» **Your goal**
With pictures omitted, copy exactly the lines from the one containing "Open the #StanLee hashtag" through the end of the records below.

[Dataset items]
..........
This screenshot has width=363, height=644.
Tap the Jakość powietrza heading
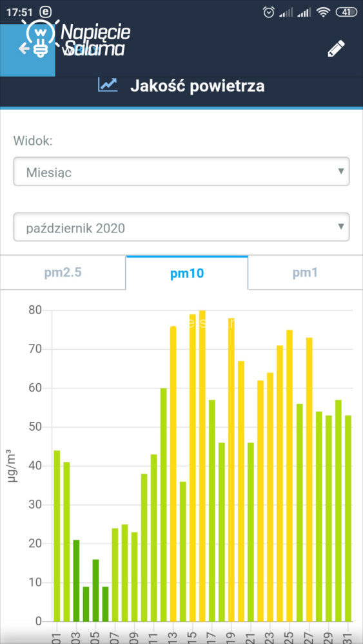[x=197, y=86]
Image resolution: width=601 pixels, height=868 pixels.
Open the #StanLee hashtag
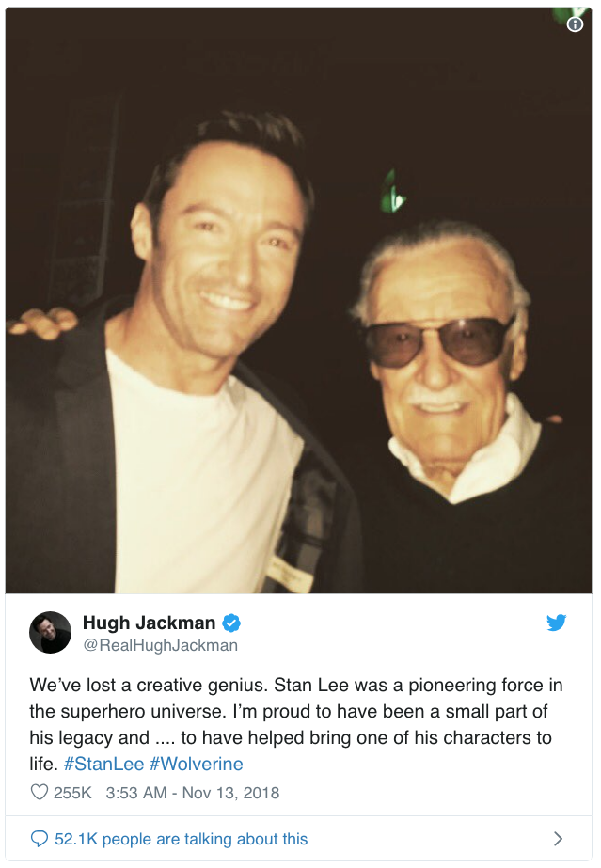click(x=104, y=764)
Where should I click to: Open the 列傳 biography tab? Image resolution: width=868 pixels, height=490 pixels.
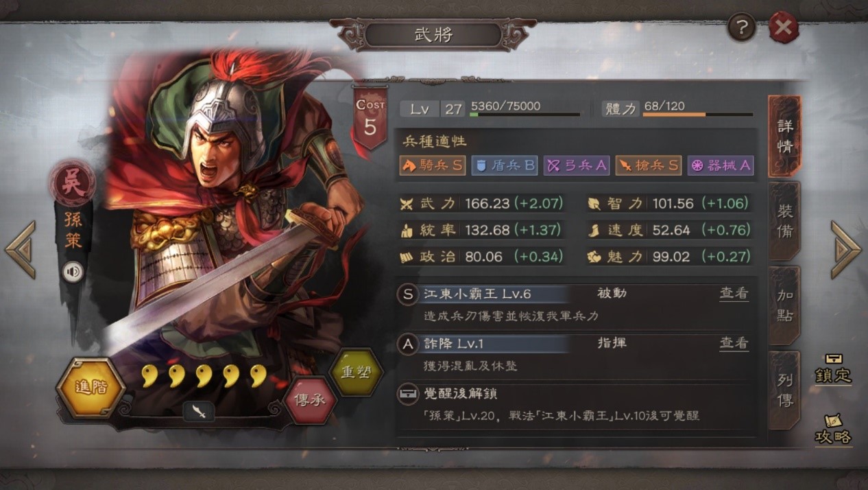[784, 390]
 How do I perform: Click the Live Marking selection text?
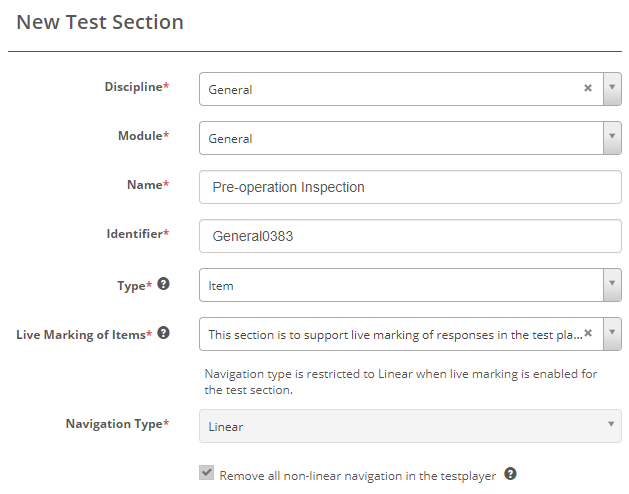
..........
» **Answer for the task**
Open the #StanLee hashtag
click(x=104, y=764)
Where should I click to: Open the 列傳 biography tab? Image resolution: width=868 pixels, height=490 pixels.
[784, 390]
 How do I perform: Click the Live Marking selection text?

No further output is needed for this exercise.